Content starts

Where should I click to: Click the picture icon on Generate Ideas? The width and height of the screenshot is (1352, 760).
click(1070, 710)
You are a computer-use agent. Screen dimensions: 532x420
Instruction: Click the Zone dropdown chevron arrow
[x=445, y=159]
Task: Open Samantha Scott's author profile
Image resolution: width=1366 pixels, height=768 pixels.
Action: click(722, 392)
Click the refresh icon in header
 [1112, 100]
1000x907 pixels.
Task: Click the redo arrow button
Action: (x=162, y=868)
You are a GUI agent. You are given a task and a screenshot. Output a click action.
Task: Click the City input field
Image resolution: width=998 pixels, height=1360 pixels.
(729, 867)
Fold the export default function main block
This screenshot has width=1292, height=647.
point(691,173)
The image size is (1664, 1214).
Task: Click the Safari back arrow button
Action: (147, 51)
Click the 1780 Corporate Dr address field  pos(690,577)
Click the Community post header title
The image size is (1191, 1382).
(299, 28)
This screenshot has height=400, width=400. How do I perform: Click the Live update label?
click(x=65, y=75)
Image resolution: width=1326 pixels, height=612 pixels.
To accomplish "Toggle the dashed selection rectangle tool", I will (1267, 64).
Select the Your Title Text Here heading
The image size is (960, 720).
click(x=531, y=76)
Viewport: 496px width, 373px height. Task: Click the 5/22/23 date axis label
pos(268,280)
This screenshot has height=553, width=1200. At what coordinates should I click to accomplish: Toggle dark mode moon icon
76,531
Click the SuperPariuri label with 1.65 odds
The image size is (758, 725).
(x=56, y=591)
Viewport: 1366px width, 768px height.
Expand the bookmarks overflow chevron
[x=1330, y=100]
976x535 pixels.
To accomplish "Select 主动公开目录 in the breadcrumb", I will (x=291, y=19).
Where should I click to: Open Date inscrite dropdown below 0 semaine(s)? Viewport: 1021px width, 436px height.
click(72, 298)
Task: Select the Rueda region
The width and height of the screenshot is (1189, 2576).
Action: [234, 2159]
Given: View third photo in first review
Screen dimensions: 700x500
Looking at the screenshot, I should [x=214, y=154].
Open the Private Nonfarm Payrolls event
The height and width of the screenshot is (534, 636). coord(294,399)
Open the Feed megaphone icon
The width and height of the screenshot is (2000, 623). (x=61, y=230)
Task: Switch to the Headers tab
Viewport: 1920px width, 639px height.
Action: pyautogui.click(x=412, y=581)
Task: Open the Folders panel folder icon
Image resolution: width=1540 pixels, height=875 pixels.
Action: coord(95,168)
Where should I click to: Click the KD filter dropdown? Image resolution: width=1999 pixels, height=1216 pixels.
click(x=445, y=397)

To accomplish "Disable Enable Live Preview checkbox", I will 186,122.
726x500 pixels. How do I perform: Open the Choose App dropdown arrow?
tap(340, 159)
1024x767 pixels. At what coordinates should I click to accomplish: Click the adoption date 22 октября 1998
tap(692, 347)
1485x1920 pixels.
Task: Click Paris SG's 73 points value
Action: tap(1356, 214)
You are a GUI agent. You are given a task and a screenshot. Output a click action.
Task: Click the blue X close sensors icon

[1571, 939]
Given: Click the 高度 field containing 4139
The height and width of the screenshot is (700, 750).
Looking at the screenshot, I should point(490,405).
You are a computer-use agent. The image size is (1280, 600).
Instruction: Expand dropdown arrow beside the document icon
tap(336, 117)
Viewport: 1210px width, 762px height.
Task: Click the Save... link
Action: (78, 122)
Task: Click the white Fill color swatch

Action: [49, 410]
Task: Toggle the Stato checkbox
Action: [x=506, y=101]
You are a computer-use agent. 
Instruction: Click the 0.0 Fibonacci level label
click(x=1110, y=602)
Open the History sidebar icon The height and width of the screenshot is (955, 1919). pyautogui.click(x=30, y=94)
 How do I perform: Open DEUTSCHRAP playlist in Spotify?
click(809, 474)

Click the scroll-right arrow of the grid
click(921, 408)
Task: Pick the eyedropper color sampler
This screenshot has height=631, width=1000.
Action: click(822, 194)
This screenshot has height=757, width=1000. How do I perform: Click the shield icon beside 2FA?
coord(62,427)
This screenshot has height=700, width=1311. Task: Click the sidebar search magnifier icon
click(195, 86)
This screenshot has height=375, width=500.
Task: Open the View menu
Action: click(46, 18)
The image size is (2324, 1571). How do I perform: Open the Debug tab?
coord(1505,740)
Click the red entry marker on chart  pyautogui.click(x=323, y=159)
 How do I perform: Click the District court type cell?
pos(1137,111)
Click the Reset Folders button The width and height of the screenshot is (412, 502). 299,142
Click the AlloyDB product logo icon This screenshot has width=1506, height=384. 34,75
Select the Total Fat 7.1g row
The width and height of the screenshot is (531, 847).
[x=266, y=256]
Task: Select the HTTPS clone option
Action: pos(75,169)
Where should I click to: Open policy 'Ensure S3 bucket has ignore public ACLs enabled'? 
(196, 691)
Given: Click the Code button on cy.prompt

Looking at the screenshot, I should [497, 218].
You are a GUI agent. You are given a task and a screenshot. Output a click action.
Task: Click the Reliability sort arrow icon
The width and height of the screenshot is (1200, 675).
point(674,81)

Content ends

The line containing "Where should I click to: Open policy" and all lines after it, to the end of the records, are to be output exactly and alone.

Where should I click to: Open policy 'Ensure S3 bucket has ignore public ACLs enabled'? 
(196, 691)
Given: Click the Code button on cy.prompt

Looking at the screenshot, I should [497, 218].
You are a GUI agent. You are given a task and a screenshot. Output a click action.
Task: Click the Reliability sort arrow icon
The width and height of the screenshot is (1200, 675).
point(674,81)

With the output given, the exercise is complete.